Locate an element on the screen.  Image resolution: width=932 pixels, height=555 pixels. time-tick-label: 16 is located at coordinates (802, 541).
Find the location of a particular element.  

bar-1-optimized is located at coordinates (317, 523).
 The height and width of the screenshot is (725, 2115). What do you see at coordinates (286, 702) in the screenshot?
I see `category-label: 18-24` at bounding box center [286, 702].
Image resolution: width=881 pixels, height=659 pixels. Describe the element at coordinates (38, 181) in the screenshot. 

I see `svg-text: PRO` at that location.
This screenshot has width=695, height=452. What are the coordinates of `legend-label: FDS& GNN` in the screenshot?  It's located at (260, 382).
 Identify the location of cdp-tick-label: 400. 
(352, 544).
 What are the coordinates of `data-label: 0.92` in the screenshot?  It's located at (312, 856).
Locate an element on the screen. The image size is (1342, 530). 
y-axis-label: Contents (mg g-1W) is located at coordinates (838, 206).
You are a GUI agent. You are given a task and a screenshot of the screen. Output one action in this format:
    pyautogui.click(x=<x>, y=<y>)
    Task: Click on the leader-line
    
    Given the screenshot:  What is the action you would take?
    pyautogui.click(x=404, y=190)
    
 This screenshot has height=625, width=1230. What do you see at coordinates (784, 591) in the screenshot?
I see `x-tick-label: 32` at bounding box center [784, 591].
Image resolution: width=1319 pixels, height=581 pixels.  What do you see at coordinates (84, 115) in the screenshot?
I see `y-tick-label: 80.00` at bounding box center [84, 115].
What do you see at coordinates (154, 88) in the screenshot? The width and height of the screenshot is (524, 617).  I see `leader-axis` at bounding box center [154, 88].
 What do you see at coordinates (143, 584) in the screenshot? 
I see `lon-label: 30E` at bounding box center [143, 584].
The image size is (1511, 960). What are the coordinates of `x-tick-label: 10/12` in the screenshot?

BRIEF:
Gather every line of the entries above that contains the word "element", treating uppercase and lowercase as different.

TASK SOLUTION:
Locate an element on the screen.  Image resolution: width=932 pixels, height=555 pixels. time-tick-label: 16 is located at coordinates (802, 541).
Find the location of a particular element.  
Image resolution: width=881 pixels, height=659 pixels. Describe the element at coordinates (38, 181) in the screenshot. 
Locate an element on the screen. The image size is (1342, 530). 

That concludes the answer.